We just ripped into the leaky, disfunctional basement bathroom. It sits on a concrete slab, the far wall from the door is the exterior block wall, and the left wall from the door is the block wall between the finished and unfinished parts of the basement. The sink and toilet are against this block wall.
What we discovered is that, after the P trap, the sink drain goes straight through the block wall, comes out 3" from the wall into the unfinished basemet, hits a T joint, and then goes straight down into the concrete slab. The T joint is oriented so that the 3rd branch points straight up, but there is nothing connected.
I figured on three possibilities:1) The plumber ran out of elbows and used a T joint.2) There used to be a drain plumbed from the 2nd floor which ran through that T joint.3) It used to be a vent pipe.
So, since I didn't see one elsewhere, I guessed vent pipe. The tub and the toilet each have one, but the sink doesn't. Let me know if I guessed. wrong.

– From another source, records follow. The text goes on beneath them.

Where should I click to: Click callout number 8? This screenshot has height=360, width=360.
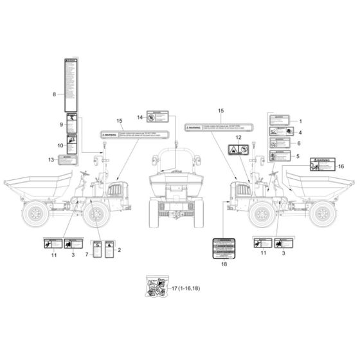pyautogui.click(x=55, y=94)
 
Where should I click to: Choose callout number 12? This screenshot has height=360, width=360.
pyautogui.click(x=237, y=138)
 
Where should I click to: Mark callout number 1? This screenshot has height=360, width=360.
pyautogui.click(x=299, y=121)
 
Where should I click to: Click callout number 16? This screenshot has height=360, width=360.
pyautogui.click(x=341, y=166)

But really, what do I do now? The main stack is about 6 feet away (but I don't know where or how this sink connects to it, under the concrete) - can I assume that the sink may be "wet vented", so just cap the T joint? Or should I connect a vent to the sink?

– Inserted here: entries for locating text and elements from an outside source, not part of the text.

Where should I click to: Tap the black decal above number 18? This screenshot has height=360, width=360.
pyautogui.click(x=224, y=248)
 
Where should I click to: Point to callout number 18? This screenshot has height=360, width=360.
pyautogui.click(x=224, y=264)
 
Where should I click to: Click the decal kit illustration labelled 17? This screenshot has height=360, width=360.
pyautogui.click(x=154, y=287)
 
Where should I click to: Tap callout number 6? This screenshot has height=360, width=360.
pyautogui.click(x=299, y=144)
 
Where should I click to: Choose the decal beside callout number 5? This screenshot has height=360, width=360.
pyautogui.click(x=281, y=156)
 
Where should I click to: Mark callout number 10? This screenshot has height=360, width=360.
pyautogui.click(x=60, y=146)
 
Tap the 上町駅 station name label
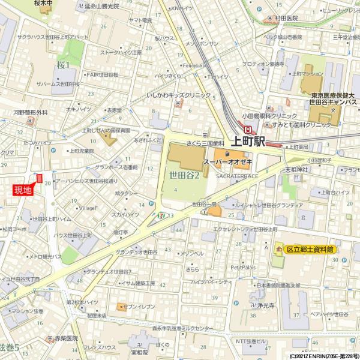247,142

If I need to vent the sink, does the pipe need to be at a continuous rise, or could I, say, run it at a slope to reach the exterior wall (somewhere between 30 and 45 degrees), or even straight up, then horizontal along the ceiling? Is PVC okay?
from what you described it sounds like an in the wall vent, except in your case it couldn't go into the block wall. If this is a in the wall vent it should of had one of these on it.
Check the drainage of the sink, fill, drain, notice the flow rate. Now plug the pipe that is suppose to be the vent and retest.?
I think your guess was right... I'm too familiar with pipes.
Panel Pros Inc.“We Haul & Install”847-774-4171
I saw a similar pipe in my basement and left it alone although it seemed out of place. Thank you ron45 for your link. I think that in line cheater vent could work. I will be doing some renovation in my basement after I moved all the items out as I want to use the basement as an entertainment room and not as a storage facility. I just discovered the pipe and thought it would be good to do some research before getting the contractors in case they decide to pull a fast one. I am currently busy moving all the stuff to a self storage here in Sydney but I would like to ask if anyone knows if redo the plumbing is a good idea as the plumbing in my basement is really really old.
Dean Ashby - http://ezestore.com.au
If the plumbing will be hidden, replace it with new.
If you are installing a bathroom in the basement and don't have the plumbing ran yet, here is an easy solution.
If it was used as a vent pipe and you notice the smell of sewer gas, then it’s a good idea to attach a cheater vent to the end. Otherwise, best to leave it as is. Another alternative is to replace the plumbing system so you won’t have any other issues cropping up further down the road – which is the usual when dealing with old systems that might have been altered numerous times in the past. If you want to install it yourself, it would still be advisable to call in a reputable plumber for a second opinion or at least some guidance into the process.
Thanks everyone. An update: a friend of ours who is a contractor came and helped redo the bathroom. He went ahead and just capped the T so there is no vent, but there has been no issue with the sink. Plenty elsewhere with our reno! But the one thing I found at the beginning is one of the few things that had no problems.